Quality-centric – capable of delivering the power which is free of sags, spikes, disturbances and interruptions. Robust – highly resistant to cyber-attack and natural disasters as it becomes more decentralized. There are vast benefits to the country with the commencement of Smart Grid [2]. The chances of cascading outages and dependency on foreign fuel are reduced.
One of the important objectives of smart grid concept is to allow high penetration of DG and new storage technologies into the present grid smoothly.

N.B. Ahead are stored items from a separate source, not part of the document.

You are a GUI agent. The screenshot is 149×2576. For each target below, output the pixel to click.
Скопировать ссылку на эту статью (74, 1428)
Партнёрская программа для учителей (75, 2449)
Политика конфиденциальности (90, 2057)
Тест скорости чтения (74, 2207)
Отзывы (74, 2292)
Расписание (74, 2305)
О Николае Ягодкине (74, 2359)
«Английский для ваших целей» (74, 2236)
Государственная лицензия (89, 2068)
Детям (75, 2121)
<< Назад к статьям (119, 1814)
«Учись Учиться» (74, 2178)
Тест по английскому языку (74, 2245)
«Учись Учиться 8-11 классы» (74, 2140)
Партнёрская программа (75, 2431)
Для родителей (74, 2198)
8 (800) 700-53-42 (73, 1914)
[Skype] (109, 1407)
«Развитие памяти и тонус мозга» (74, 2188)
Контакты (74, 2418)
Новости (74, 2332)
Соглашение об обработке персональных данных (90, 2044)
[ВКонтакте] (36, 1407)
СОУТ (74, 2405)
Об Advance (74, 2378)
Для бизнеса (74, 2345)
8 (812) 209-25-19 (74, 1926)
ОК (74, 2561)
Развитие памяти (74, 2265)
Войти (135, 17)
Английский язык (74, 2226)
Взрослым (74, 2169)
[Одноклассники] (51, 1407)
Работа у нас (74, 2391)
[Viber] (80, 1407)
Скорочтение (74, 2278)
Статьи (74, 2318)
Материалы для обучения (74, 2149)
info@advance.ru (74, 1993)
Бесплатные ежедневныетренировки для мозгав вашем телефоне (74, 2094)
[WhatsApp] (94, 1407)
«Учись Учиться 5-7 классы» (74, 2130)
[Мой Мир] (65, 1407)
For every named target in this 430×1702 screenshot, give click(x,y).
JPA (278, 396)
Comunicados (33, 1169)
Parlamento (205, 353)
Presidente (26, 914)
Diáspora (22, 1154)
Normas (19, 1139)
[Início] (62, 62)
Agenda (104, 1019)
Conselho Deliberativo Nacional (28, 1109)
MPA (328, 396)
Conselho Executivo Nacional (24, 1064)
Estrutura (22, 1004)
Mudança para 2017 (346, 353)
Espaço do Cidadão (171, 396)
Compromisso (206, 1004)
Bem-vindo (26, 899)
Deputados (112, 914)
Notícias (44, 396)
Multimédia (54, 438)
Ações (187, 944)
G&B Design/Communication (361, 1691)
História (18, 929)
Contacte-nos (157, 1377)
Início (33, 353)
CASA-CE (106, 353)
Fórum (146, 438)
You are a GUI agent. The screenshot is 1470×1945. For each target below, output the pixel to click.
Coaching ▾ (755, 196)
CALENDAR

DGs are small scale power generation technologies located close to the load having capabilities of lowering costs, improving reliability and reducing emissions.3 Distributed generation With the advent of smart grid and advancement of new technologies, the utilities are focused towards adding DG into their existing infrastructure. The addition of DG does bring along different technological and environmental benefits to the power grid like locally fulfilling the consumer demands, reducing power losses and avoiding transmission and distribution system expansion [3]. Earlier conventional power sources were used for these purposes but in the last few years, renewable energy has taken their place as a feasible future source of electric energy as they can eradicate the problems of increasing consumer demand, fluctuating fossil fuel prices and also solve problems related to environmental issues.
The prevalent forms of DG are wind power, solar photovoltaic, fuel cells and micro-turbines. The DGs that are of electromechanical type could be directly interfaced whereas other DGs require inverter based systems to connect to the power grid. Although there are many advantages of integrating DGs into the grid there are some negative impacts too. The integration of DGs changes the unidirectional power flow of a traditional radial distribution network to a two-way power flow because of the addition of generators in the distribution side [4].
This also affects the traditional relays and protection devices as they generally do not have directional capabilities. The power quality can also be affected as DG devices are connected to the power grid by power electronic devices which might cause distortion of the current and voltage waveforms and induce harmonics [5].1 Photovoltaic Systems Solar energy is the world’s most copiously available form of renewable energy source and so photovoltaic generators are one of the fastest emerging DG technologies, with an estimate annual growth rate of 25-35% in the power market [1]. The reason for this remarkable growth in spite of their high installation cost can be given to the advancements in power electronics field, storage devices, etc.